Brandon Rittiman for NPR

Lake Tahoe's South Shore as seen from a ski resort's gondola.

Lake Tahoe is famous for its clear waters.

However, clarity for the famous body of water on the Nevada-California border could give way, as the lake gets warmer.

The lake is warming 14 times faster than it has in the past, according to a UC Davis report. 

Geoff Schladow the director of UC Davis Tahoe Environmental Research Center told KNPR's State of Nevada that the warming does a number of things to the lake's environment.

First, it means animals and plants in the lake that are adapted to colder temperature water will be under more stress, and invasive species that might be adapted to warmer water will thrive more. 

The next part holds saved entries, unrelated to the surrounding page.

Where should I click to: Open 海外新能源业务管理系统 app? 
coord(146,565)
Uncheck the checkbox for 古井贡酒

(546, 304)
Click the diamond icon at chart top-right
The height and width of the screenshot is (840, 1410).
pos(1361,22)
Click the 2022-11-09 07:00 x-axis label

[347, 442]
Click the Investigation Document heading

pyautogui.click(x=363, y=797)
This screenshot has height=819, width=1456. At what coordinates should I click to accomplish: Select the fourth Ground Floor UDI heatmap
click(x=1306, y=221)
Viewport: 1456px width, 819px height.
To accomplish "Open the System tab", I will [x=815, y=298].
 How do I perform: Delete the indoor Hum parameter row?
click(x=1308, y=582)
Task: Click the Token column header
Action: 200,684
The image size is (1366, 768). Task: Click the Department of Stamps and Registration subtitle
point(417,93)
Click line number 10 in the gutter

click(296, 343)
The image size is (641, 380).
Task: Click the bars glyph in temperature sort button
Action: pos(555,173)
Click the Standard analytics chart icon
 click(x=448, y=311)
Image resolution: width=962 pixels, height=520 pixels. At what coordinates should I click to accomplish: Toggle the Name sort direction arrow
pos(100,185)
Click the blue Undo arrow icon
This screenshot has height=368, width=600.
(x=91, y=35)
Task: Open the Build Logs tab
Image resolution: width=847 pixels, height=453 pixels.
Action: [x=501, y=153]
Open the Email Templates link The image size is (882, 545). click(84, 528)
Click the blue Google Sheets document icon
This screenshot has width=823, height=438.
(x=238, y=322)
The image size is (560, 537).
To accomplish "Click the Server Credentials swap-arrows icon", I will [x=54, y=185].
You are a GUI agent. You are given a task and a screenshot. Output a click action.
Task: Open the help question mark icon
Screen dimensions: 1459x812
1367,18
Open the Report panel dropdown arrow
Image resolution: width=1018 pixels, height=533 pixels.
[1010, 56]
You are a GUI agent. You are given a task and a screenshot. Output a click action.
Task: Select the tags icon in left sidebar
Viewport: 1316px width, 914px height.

While those consequences are problems, the biggest issue caused by the warming is the lack of mixing.

“This warming temperature, particularly at the surface, is changing the way the lake works,” Schladow said. 

Warmer water is lighter than cold water. As the surface water warms and the deeper water stays cold, it is more difficult for the cold and warm water to mix. That is especially problematic because the surface water has more oxygen. When the lake mixes, oxygen gets moved from the surface to the depths of the lake, providing oxygen for animals and plants. 

Lake Tahoe is the largest lake in the world at that elevation, Schladow said, and preserving it depends on us.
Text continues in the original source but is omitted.